PROBLEM STATEMENT
Repeat every line of the records below word for word, leaving out the pictures.

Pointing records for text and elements

########################################

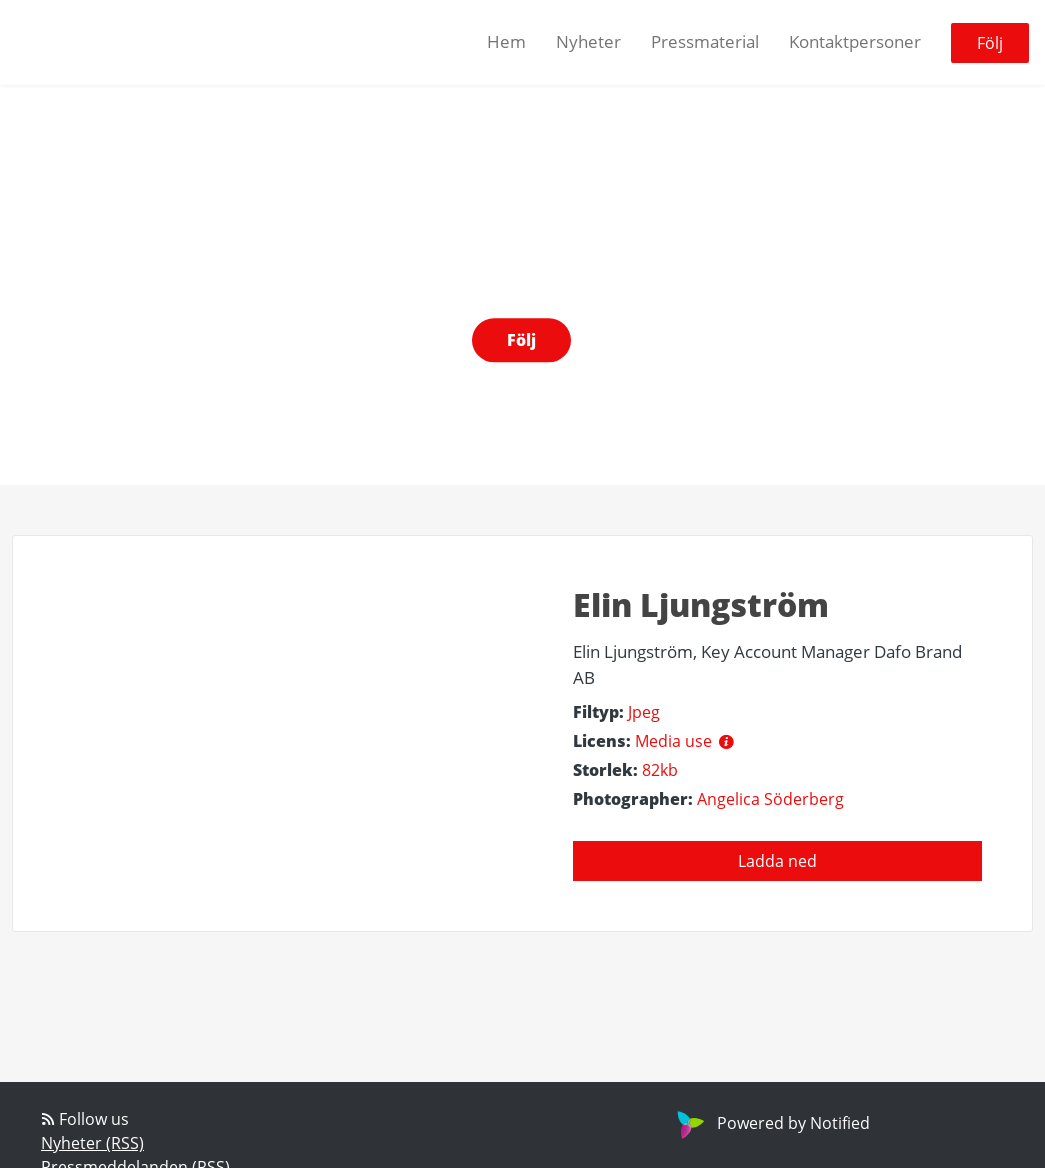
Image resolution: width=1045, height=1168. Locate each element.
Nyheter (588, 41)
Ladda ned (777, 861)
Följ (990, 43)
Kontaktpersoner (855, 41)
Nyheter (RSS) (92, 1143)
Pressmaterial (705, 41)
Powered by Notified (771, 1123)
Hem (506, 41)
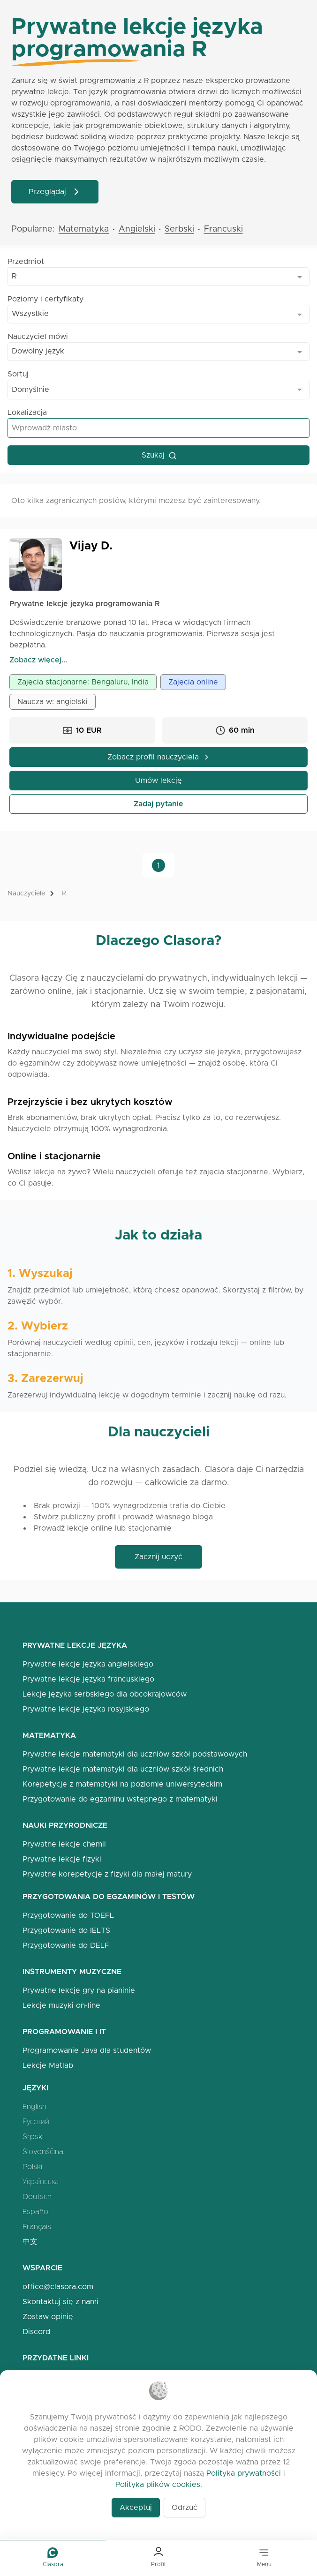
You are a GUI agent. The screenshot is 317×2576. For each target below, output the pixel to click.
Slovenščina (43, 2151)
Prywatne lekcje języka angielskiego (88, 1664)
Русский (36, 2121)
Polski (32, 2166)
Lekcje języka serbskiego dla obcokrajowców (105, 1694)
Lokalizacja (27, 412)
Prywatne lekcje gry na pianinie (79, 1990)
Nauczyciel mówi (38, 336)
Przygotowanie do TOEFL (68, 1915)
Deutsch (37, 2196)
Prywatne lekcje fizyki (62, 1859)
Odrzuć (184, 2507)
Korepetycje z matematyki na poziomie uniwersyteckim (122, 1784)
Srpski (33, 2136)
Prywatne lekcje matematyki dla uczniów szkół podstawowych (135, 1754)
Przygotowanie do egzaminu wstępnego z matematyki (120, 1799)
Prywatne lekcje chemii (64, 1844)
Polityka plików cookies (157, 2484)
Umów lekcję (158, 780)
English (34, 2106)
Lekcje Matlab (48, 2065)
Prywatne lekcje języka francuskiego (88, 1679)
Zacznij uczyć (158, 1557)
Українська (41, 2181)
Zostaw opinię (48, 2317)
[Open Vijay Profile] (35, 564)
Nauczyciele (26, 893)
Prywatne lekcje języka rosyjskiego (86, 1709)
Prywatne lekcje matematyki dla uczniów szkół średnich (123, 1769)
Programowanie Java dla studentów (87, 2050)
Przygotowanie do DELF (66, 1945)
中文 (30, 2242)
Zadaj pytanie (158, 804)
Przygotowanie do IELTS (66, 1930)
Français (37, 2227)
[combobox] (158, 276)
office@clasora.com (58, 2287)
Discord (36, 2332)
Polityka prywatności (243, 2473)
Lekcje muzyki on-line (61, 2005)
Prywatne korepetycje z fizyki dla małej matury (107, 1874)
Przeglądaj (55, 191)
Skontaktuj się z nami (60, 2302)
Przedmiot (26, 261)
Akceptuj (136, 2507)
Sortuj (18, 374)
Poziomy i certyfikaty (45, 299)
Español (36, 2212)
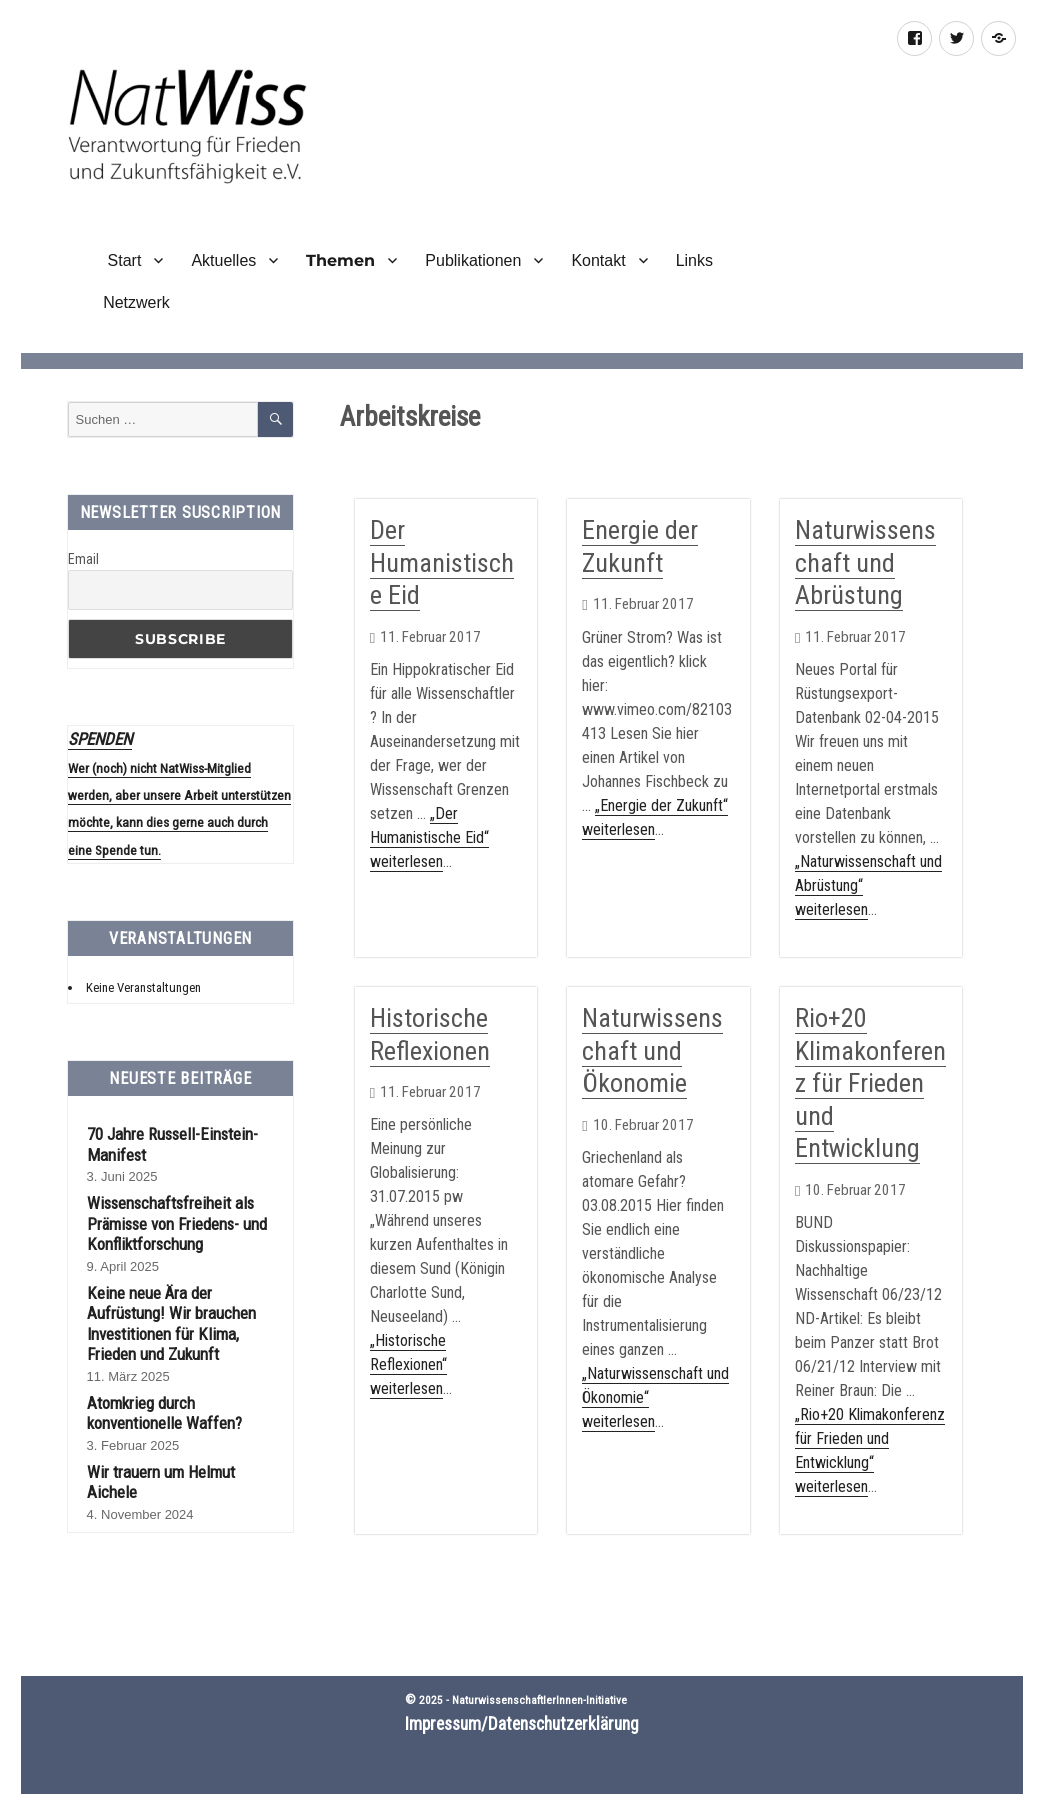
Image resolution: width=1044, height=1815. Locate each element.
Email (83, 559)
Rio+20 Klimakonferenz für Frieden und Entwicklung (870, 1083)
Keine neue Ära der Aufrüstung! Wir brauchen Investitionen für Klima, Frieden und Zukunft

########################################

ANSWER BELOW
Image resolution: width=1045, height=1168. Locate each element.
Nyheter (588, 41)
Ladda ned (777, 861)
Följ (990, 43)
Kontaktpersoner (855, 41)
Nyheter (RSS) (92, 1143)
Pressmaterial (705, 41)
Powered by Notified (771, 1123)
Hem (506, 41)
You are a GUI agent. The screenshot is 317×2576. For each target below, output the pixel to click.
Slovenščina (43, 2151)
Prywatne lekcje języka angielskiego (88, 1664)
Русский (36, 2121)
Polski (32, 2166)
Lekcje języka serbskiego dla obcokrajowców (105, 1694)
Lokalizacja (27, 412)
Prywatne lekcje gry na pianinie (79, 1990)
Nauczyciel mówi (38, 336)
Przygotowanie do TOEFL (68, 1915)
Deutsch (37, 2196)
Prywatne lekcje fizyki (62, 1859)
Odrzuć (184, 2507)
Korepetycje z matematyki na poziomie uniwersyteckim (122, 1784)
Srpski (33, 2136)
Prywatne lekcje matematyki dla uczniów szkół podstawowych (135, 1754)
Przygotowanie do egzaminu wstępnego z matematyki (120, 1799)
Prywatne lekcje chemii (64, 1844)
Polityka plików cookies (157, 2484)
Umów lekcję (158, 780)
English (34, 2106)
Lekcje Matlab (48, 2065)
Prywatne lekcje języka francuskiego (88, 1679)
Zacznij uczyć (158, 1557)
Українська (41, 2181)
Zostaw opinię (48, 2317)
[Open Vijay Profile] (35, 564)
Nauczyciele (26, 893)
Prywatne lekcje języka rosyjskiego (86, 1709)
Prywatne lekcje matematyki dla uczniów szkół średnich (123, 1769)
Programowanie Java dla studentów (87, 2050)
Przygotowanie do DELF (66, 1945)
中文 (30, 2242)
Zadaj pytanie (158, 804)
Przygotowanie do IELTS (66, 1930)
Français (37, 2227)
[combobox] (158, 276)
office@clasora.com (58, 2287)
Discord (36, 2332)
Polityka prywatności (243, 2473)
Lekcje muzyki on-line (61, 2005)
Prywatne korepetycje z fizyki dla małej matury (107, 1874)
Przeglądaj (55, 191)
Skontaktuj się z nami (60, 2302)
Przedmiot (26, 261)
Akceptuj (136, 2507)
Sortuj (18, 374)
Poziomy i certyfikaty (45, 299)
Español (36, 2212)
Image resolution: width=1044, height=1815. Locate each element.
Email (83, 559)
Rio+20 Klimakonferenz für Frieden und Entwicklung (870, 1083)
Keine neue Ära der Aufrüstung! Wir brauchen Investitionen für Klima, Frieden und Zukunft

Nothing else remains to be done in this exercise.